If you was asked what’s the difference between a pheasant and a partridge,would you know the answer?
If you answered yes to the question then the below information is pretty useless to you, BUT if like me you was unsure until today then this could help you distinguish them
Male pheasants have striking bronze plumage, a red face and wattle, a green neck with a white ring around it and a long tail. Females are sandy brown, with an intricate pattern of black spots and bars. Pheasants are larger than partridges and have longer tails.
A Pheasant is a handsome gamebird, it is an introduced species that has settled in the Uk with little problem. It can be spotted in its farmland and woodland habitats, although you'll probably hear the loud, croaking call of the male before you see it.
Pheasants are native to Asia, but were introduced into much of Europe by the Romans, possibly arriving in the UK with the Normans in the 11th century. Largely forgotten and locally extinct up until the 19th century, they became a popular gamebird once again and are extensively reared by gamekeepers.

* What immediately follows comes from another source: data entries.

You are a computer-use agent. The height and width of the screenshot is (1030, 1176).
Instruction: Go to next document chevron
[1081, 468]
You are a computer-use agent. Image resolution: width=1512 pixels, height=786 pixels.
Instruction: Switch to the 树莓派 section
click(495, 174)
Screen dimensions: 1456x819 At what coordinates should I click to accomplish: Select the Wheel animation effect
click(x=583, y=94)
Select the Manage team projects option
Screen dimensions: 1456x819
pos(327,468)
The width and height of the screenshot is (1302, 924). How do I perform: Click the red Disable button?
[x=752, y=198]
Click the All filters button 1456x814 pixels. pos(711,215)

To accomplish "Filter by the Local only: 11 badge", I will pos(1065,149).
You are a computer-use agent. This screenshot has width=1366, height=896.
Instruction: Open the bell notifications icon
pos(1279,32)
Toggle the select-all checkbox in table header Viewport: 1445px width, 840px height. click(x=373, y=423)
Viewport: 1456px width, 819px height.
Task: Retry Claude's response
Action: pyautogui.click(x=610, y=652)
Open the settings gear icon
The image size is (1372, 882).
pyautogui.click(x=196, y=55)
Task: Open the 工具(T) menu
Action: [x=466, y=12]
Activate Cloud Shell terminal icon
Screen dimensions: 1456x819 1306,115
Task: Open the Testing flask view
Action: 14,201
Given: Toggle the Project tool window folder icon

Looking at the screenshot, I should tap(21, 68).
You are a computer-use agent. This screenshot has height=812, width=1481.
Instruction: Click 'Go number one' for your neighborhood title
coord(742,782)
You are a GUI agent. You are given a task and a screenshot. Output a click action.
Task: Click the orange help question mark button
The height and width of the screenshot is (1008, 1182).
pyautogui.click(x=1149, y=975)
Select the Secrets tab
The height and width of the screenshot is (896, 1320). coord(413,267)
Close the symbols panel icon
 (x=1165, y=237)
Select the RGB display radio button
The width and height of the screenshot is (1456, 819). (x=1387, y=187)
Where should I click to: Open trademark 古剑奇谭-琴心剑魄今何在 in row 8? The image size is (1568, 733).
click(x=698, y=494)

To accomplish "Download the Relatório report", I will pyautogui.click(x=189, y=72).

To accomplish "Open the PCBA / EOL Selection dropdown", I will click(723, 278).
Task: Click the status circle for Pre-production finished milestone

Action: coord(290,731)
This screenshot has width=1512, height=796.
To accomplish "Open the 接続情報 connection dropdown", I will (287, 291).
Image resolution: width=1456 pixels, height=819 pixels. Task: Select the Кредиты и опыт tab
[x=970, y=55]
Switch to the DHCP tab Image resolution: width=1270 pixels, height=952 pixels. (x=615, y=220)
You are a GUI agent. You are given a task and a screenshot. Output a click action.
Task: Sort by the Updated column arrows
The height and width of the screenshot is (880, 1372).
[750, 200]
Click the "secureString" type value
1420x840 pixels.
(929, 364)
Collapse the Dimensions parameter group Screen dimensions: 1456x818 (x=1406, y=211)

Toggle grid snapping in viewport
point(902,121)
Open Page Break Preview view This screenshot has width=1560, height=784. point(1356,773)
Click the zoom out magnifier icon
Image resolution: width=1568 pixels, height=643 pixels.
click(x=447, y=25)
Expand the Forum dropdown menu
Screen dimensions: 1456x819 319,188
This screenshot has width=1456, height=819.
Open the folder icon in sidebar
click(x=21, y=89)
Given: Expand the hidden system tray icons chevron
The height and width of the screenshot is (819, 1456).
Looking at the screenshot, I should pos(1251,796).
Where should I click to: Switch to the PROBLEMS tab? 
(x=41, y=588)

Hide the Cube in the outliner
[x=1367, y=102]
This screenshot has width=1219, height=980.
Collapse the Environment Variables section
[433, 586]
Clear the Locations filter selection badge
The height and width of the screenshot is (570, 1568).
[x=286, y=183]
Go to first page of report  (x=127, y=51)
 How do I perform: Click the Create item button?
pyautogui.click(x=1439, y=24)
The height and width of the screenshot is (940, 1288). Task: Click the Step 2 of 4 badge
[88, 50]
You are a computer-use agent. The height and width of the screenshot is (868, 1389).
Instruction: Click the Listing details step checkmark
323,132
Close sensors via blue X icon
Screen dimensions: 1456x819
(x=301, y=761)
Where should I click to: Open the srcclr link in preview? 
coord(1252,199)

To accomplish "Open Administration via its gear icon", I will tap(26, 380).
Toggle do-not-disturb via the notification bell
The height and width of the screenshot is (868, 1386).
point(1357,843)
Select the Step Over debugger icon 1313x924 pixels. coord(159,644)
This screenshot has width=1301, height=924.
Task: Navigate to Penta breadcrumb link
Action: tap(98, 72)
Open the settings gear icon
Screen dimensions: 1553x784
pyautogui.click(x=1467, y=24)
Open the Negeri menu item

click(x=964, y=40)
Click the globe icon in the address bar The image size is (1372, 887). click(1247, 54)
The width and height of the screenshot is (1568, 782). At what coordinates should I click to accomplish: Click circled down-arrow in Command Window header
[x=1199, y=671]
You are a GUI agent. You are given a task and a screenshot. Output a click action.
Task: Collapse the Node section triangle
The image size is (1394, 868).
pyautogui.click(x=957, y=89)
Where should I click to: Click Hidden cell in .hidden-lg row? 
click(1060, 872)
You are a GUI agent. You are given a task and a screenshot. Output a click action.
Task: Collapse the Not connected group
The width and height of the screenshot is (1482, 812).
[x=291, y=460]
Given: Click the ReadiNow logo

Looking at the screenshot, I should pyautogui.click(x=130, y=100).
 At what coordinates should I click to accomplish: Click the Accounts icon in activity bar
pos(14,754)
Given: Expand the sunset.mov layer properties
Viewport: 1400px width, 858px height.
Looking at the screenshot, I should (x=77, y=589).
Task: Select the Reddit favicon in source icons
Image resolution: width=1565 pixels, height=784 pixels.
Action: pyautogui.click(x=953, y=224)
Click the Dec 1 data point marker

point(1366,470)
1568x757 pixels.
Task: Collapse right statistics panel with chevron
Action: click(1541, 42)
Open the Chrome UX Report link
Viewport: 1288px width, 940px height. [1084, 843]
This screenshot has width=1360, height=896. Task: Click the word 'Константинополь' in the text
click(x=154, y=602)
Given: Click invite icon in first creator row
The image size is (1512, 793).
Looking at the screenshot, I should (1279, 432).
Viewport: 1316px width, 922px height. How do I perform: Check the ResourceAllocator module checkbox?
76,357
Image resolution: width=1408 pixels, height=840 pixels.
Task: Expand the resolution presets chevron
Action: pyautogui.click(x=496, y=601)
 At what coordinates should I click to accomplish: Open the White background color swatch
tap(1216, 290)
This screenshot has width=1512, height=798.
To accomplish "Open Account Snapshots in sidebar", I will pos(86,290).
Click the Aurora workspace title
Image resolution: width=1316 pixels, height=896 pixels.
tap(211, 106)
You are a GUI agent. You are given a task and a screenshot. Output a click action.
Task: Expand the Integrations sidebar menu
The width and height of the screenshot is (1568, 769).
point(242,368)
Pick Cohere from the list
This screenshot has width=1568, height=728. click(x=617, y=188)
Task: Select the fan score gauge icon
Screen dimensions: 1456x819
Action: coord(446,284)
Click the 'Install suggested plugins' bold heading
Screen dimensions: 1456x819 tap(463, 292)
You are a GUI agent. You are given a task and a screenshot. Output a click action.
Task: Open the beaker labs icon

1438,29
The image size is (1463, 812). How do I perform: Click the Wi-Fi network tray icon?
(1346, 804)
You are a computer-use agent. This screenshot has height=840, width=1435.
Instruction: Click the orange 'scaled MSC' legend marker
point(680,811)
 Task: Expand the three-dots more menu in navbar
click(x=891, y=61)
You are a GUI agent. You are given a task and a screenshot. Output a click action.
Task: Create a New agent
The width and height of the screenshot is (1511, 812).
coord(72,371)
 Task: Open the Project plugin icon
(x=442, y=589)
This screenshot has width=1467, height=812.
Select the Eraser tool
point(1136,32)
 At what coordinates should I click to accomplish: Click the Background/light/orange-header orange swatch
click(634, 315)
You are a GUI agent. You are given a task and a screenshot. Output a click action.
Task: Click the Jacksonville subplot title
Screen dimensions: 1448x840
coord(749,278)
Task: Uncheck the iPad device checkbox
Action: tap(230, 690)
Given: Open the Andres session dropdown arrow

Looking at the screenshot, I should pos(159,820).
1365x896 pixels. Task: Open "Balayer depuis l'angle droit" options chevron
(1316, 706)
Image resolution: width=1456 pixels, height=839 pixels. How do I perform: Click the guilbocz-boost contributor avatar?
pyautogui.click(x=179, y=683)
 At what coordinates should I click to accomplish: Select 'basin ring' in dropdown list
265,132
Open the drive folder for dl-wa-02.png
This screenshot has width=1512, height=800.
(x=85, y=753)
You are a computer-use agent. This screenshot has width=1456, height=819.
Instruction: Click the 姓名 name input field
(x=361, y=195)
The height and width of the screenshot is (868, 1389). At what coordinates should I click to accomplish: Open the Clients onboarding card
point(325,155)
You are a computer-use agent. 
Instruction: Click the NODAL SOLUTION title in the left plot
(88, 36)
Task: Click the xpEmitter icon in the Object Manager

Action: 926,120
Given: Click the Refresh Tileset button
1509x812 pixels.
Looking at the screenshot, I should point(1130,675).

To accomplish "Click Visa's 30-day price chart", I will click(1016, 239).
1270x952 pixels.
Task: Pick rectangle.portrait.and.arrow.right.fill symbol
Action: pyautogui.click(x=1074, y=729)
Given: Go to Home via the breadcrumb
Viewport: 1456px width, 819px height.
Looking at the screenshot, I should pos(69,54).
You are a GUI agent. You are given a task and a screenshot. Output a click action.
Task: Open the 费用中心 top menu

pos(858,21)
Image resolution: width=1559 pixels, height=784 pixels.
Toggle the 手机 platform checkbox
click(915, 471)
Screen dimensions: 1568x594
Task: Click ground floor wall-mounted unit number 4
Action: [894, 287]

The grey partridge has an orange face and black horseshoe-shaped patch on its belly. It is grey-brown above with a grey chest and orange-brown stripes down the flanks.
The grey partridge is common in parts , but is becoming scarce around much of the country. A farmland bird, it feeds on seeds, leaves and small invertebrates. When disturbed, it prefers to run instead of fly, but will fly low to the ground if necessary. It breeds in open scrub and farmland, close to hedges or other vegetation, laying its eggs on the ground in a grass-lined scrape.
AVERAGE LIFESPAN: 1-2 years
CONSERVATION STATUS:Introduced, non-native species.
WHEN TO SEE:January to December
AVERAGE LIFESPAN: 3 years
CONSERVATION STATUS:Classified in the UK as Red under the Birds of Conservation Concern 4: the Red List for Birds (2015). Priority Species under the UK Post-2010 Biodiversity Framework.